__Request__
Put the items as a JSON list of strings with one string per line, skipping blank lines: begin at the line that contains "You are a computer-use" and stop after the line that contains "Instruction: Click the Effect section label".

__Entries shown__

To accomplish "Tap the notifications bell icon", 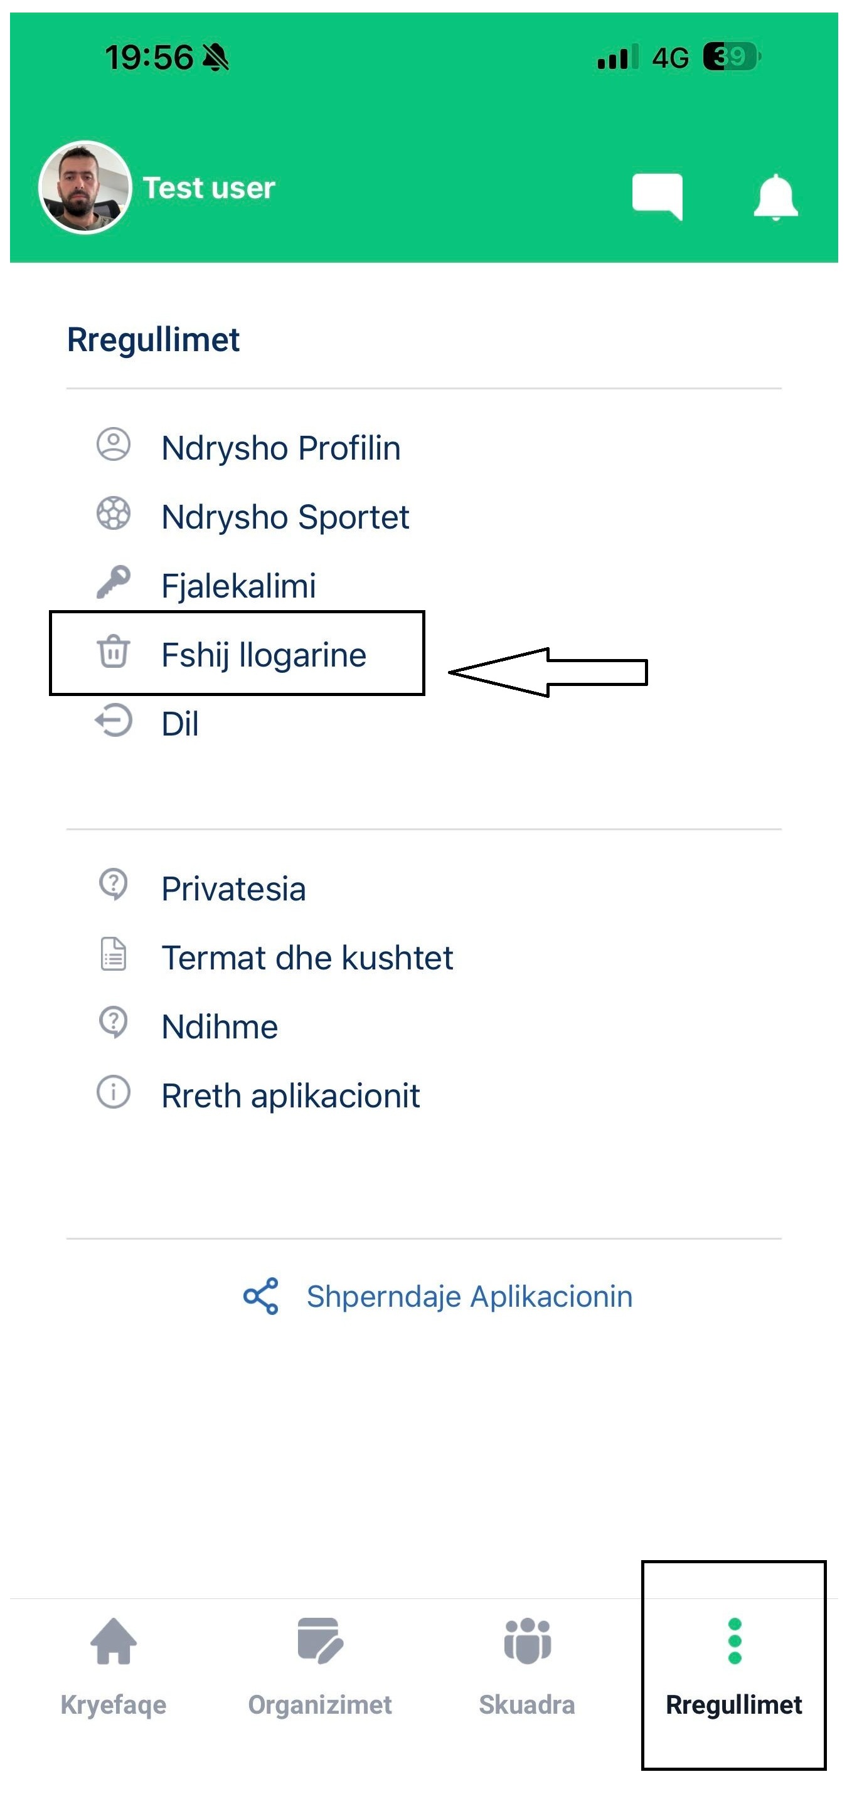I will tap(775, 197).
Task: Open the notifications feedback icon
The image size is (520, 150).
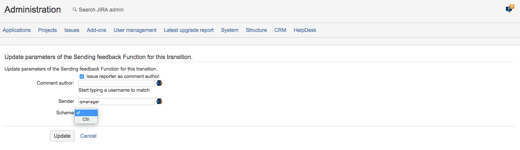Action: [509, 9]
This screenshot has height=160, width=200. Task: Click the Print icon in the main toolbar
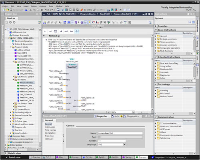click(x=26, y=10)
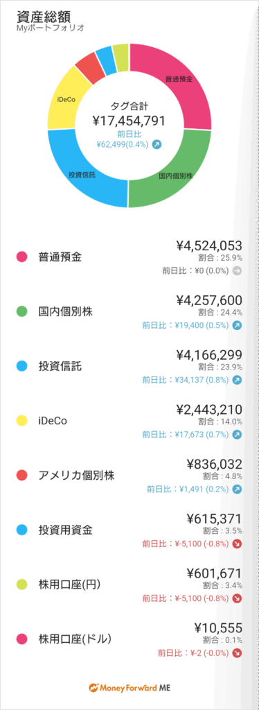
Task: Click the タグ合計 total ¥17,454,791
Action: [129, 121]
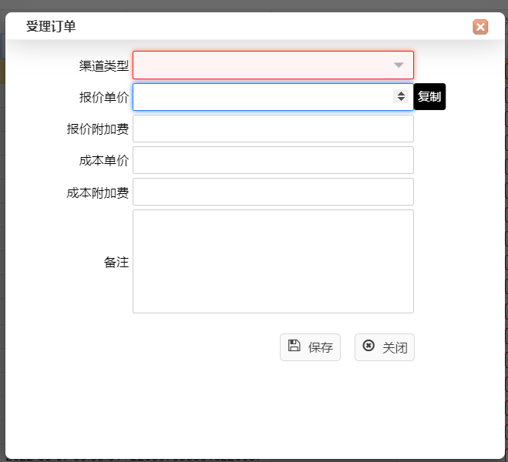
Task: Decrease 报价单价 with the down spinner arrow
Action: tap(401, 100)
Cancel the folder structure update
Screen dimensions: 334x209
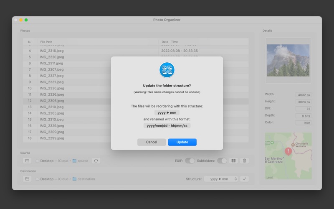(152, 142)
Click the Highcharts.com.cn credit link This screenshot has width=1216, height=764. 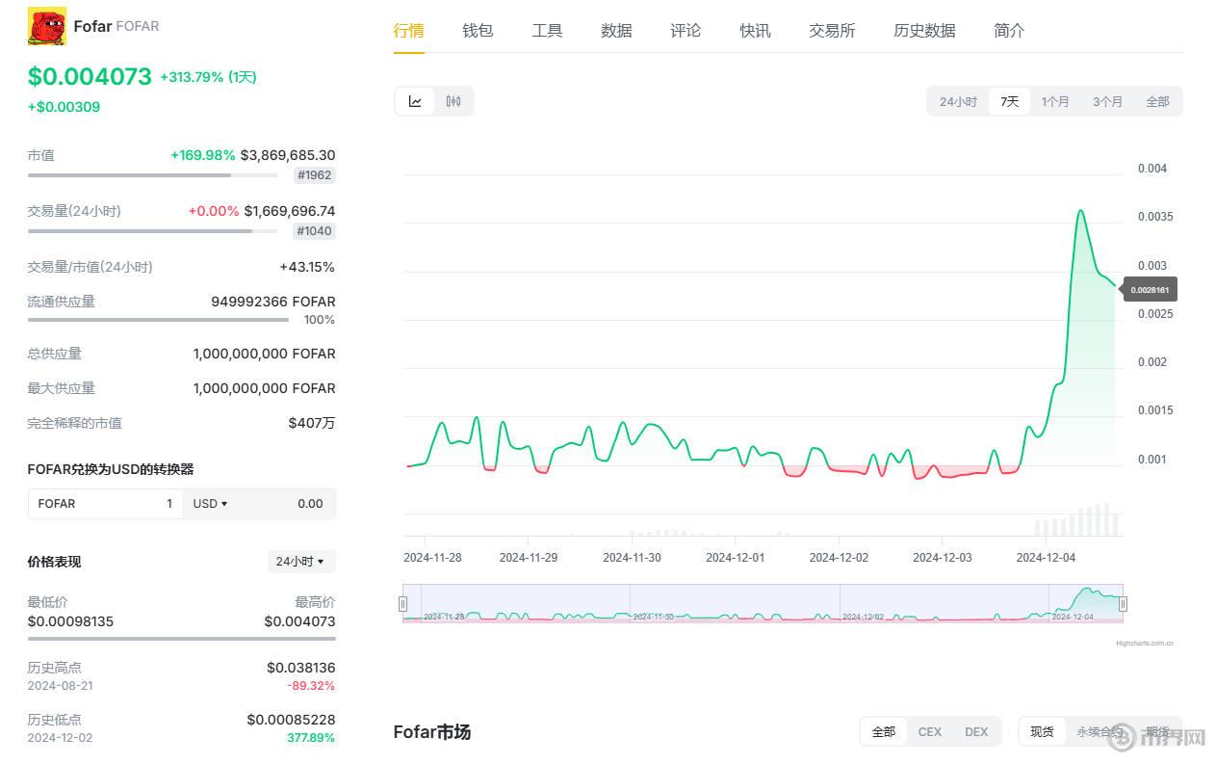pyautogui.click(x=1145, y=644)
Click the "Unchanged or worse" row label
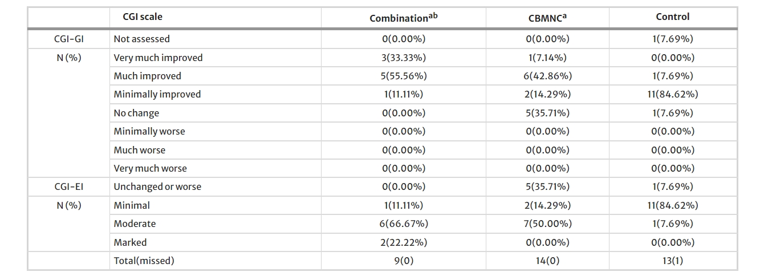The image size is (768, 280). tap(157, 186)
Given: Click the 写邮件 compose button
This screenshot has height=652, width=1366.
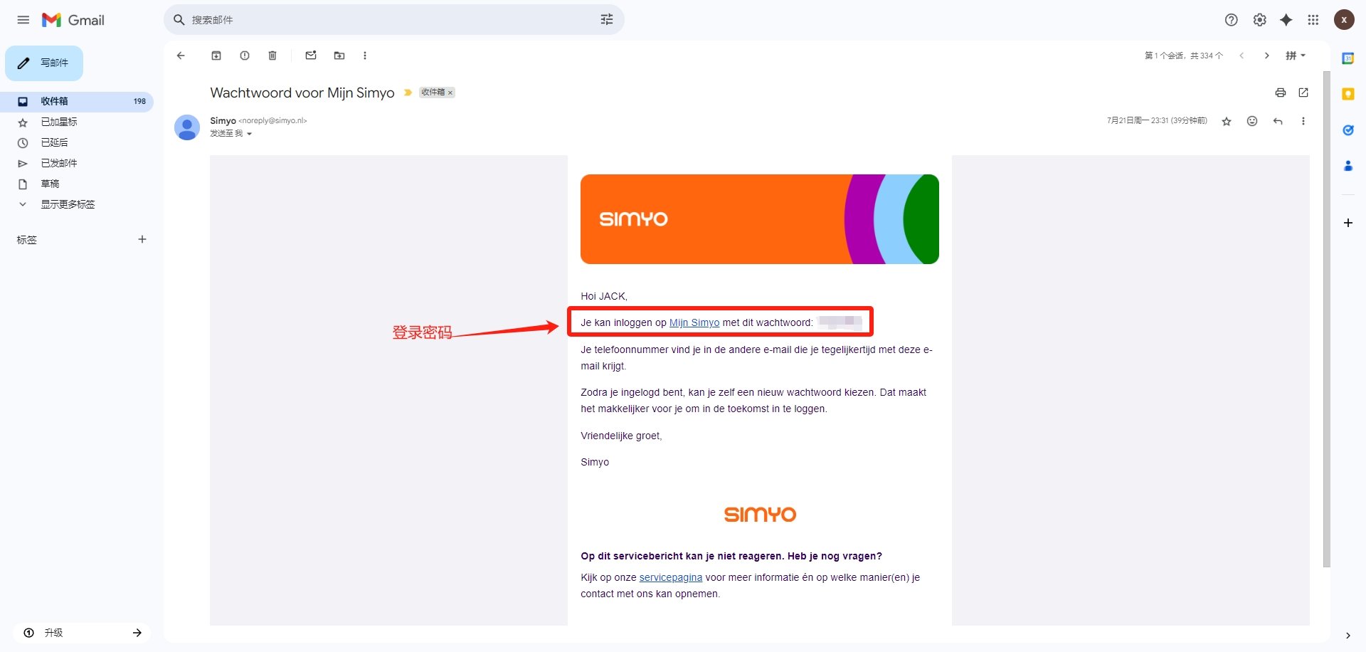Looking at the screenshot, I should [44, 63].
---
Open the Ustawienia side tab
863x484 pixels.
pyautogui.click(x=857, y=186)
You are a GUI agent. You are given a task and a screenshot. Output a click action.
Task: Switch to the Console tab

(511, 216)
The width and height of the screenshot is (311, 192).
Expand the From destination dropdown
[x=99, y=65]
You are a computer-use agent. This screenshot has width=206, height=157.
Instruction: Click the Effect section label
--
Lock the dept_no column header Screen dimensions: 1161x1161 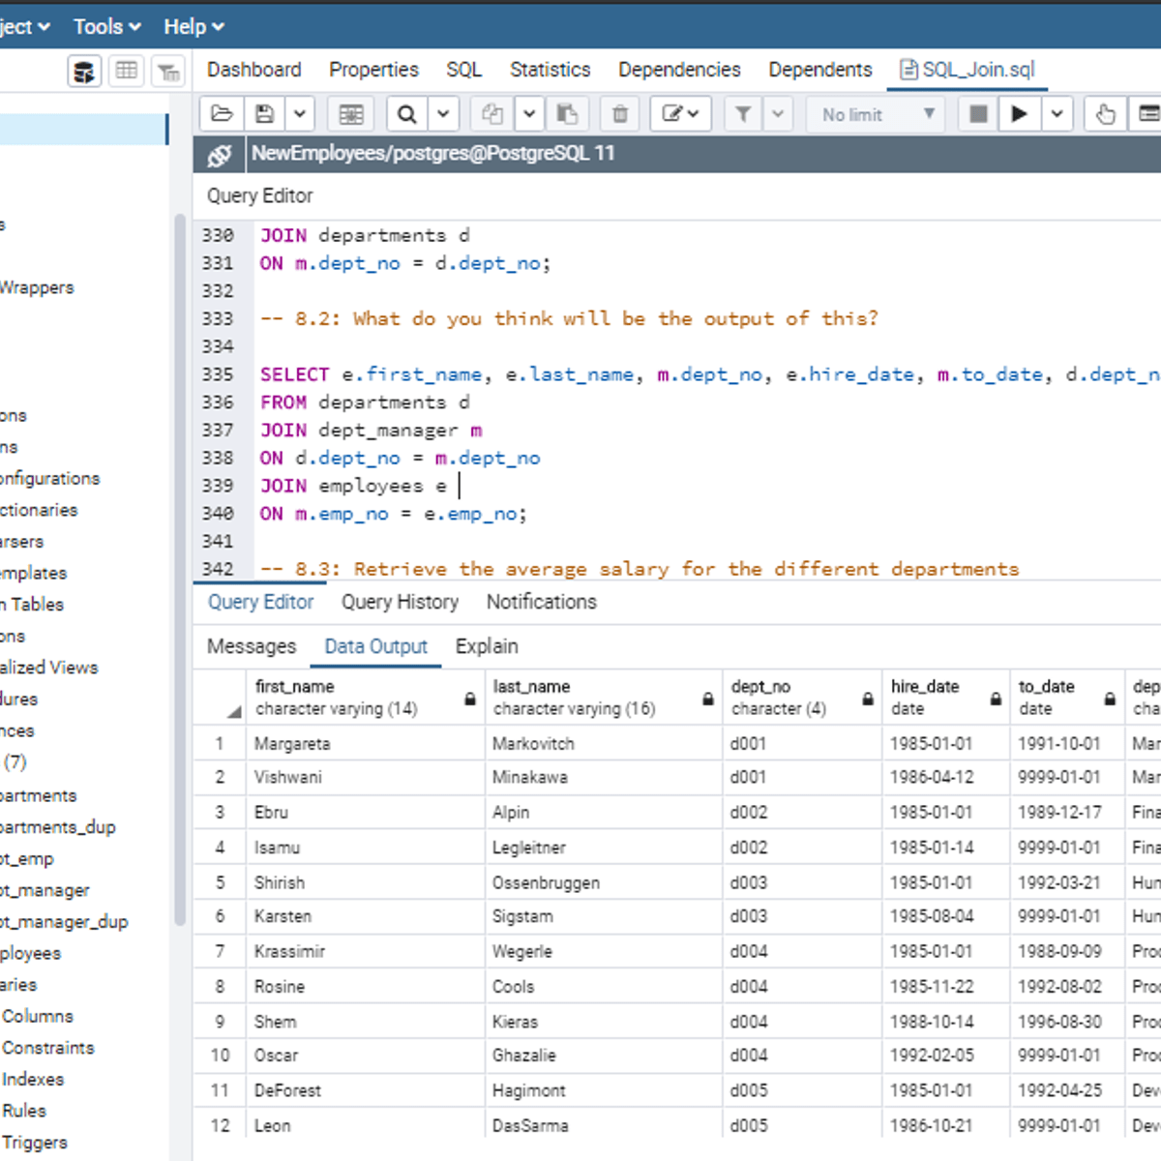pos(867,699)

__Result of the exercise__
[
  "You are a computer-use agent. This screenshot has width=206, height=157.",
  "Instruction: Click the Effect section label"
]